To try and avoid these types of failure, the Talos researchers said they found four specific prompt engineering techniques – aka “inconsistency control methods” – that when combined, delivered the best results: Breaking down tasks into narrow, single-purpose instructions reduced cross-contamination between report sections. Specifying exactly which documents the model should draw on prevented it from pulling from unpredictable or conflicting sources. Setting explicit parameters for length, tone and structure enforced formatting consistency. Embedding a rigid template directly into instructions helped deliver predictable and consistent output consistency across runs.
They also developed a “recommendation polisher” prompt which “resulted in more robust lists of recommendations,” including steps that human participants didn’t always identify. Applying the above delivered sufficient writing quality levels while reducing the total report-writing time by 50%, which “included the time spent manually writing the 10% of content that could not be efficiently AI-generated and manually editing the AI-generated content,” researchers said.
In a blind test, humans responded favorably to the LLM-generated report. “The peer reviewer, professional editor and management reviewer all made complimentary comments about the report while unaware that it was AI-generated. The peer reviewer commented that the incidence of typos and grammatical errors was far lower than in the average report,” the researchers said.

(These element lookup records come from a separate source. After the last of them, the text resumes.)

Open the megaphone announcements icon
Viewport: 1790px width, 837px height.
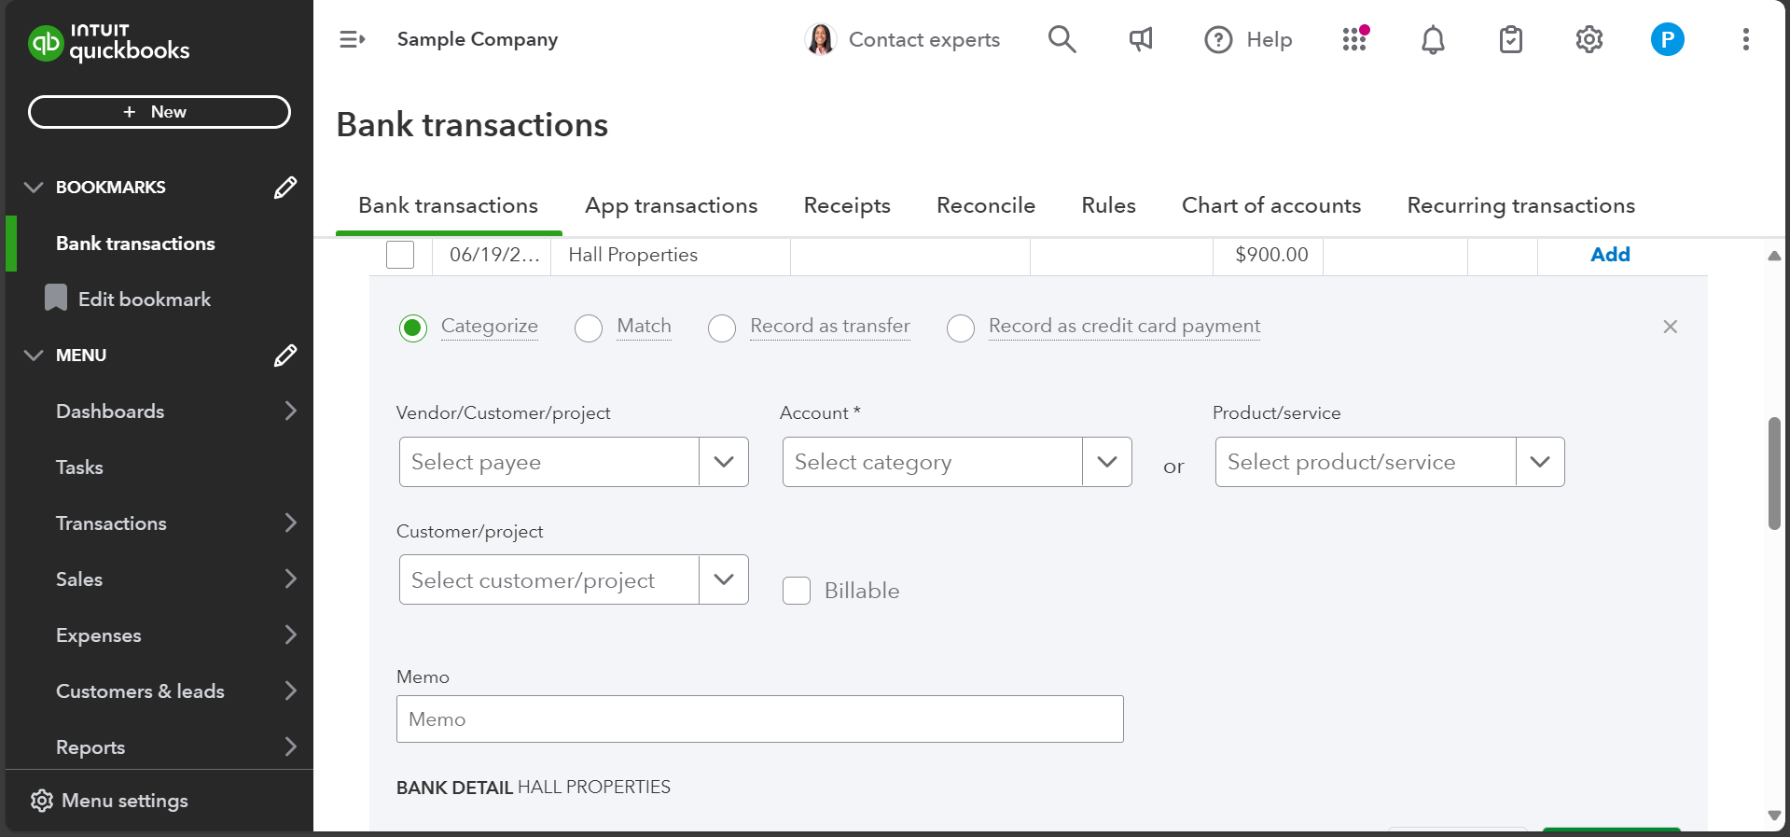click(x=1141, y=39)

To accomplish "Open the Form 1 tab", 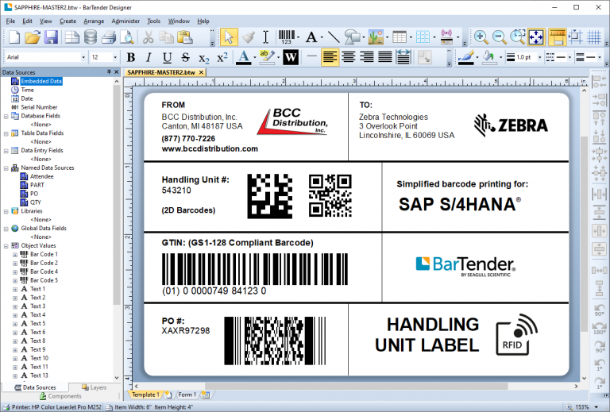I will [187, 395].
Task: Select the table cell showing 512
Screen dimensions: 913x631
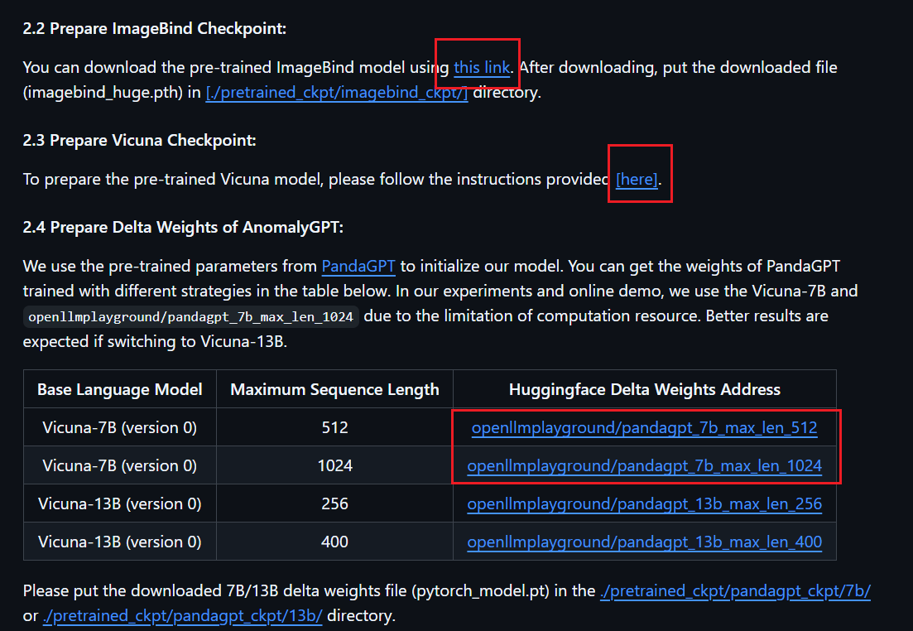Action: [x=334, y=427]
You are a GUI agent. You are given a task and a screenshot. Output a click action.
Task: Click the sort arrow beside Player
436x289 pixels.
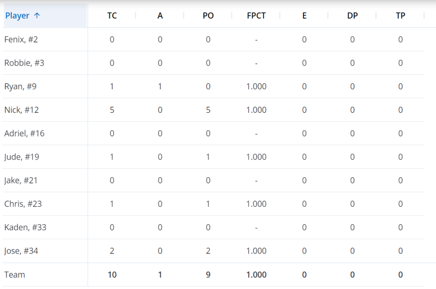coord(37,16)
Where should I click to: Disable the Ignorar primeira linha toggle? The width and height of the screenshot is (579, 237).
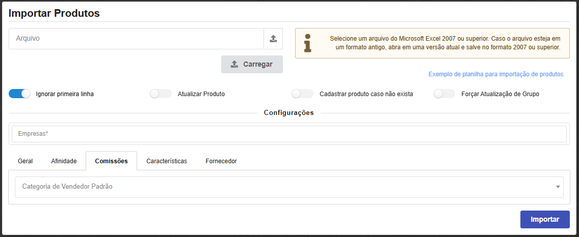pyautogui.click(x=20, y=94)

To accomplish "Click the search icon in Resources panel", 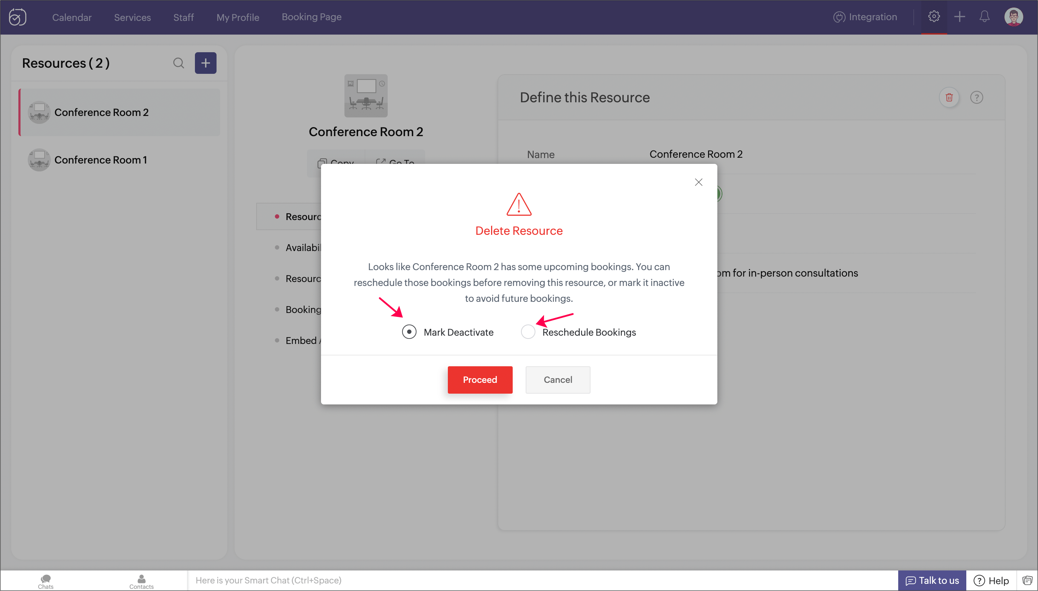I will coord(179,63).
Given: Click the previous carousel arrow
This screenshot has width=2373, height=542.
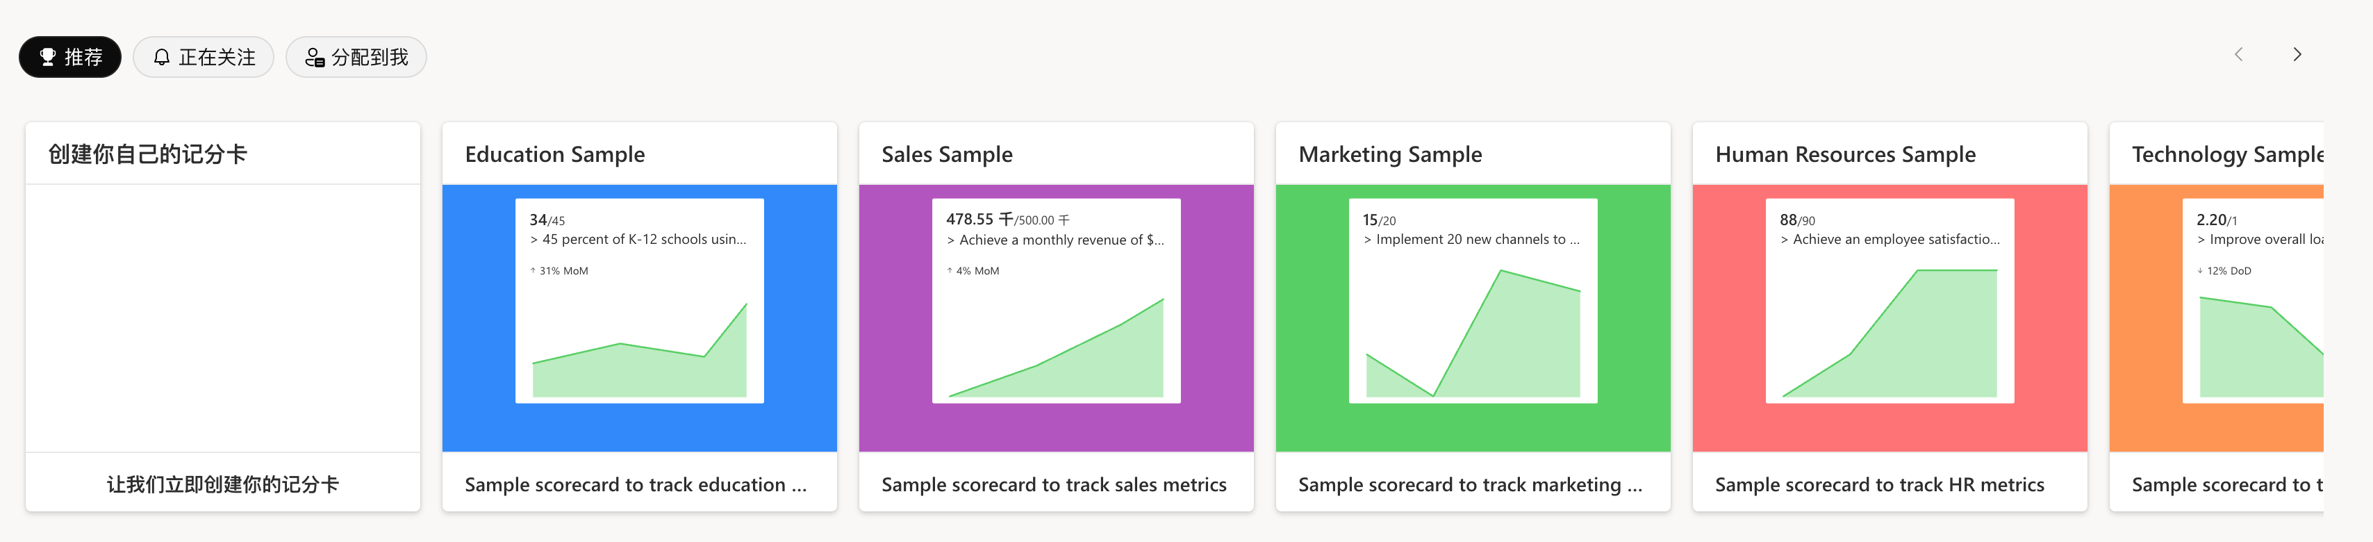Looking at the screenshot, I should 2239,54.
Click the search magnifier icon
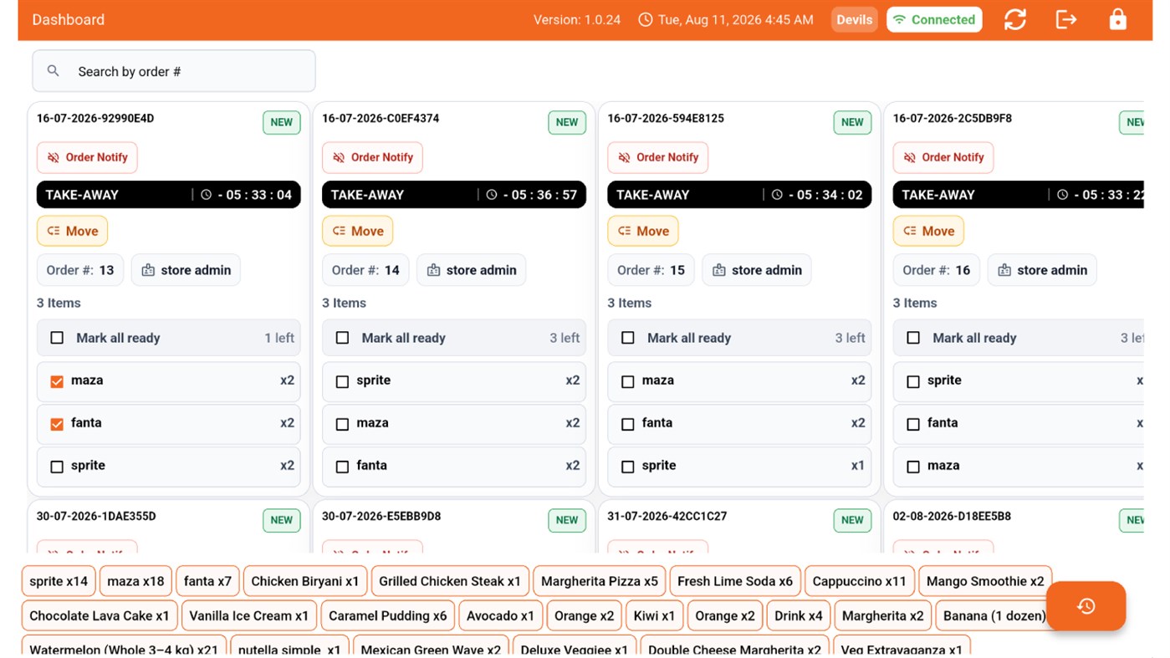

Choice of LLMs also mattered for output quality. Researchers said that by the end of 2025, the most consistent model for delivering prose quality, proactively flagged internal conflicts in source notes and minimizing the need for manual corrections has been Claude Sonnet 4.5.
But not every desired component for generating high-quality incident reports using LLMs delivered. Notably, a grammar-checking prompt delivered less than 50% accuracy, oftentimes missing errors – oftentimes inconsistently, across multiple runs with identical inputs into the same LLM – and the researchers concluded that for now, this prompt remains “unsuitable for production use.”
The extent to which LLM output can be trusted, potentially free from human oversight, remains a pressing question. The latest Cisco AI Readiness Index, which benchmarks how organizations are using the technology, found that 83% of organizations plan to deploy AI agents, yet only 32% globally have a formal process to track and measure the validity of their AI outputs.
Viakoo Labs’ Gallager said that for incident response, LLMs can help reduce remediation time, including by suggesting which systems need to be patched or credentials rotated. But it can also consume time, because security professionals must vet every LLM-generated recommendation. Also, such tools cannot yet reliably deliver a high-level view of the entire incident.
“The notion that AI can reliably synthesize an incident and prescribe high-level strategic next steps, like scoping the blast radius or negotiating change management, is currently overhyped. Strategic judgement must be from humans, not AI,” Gallager said.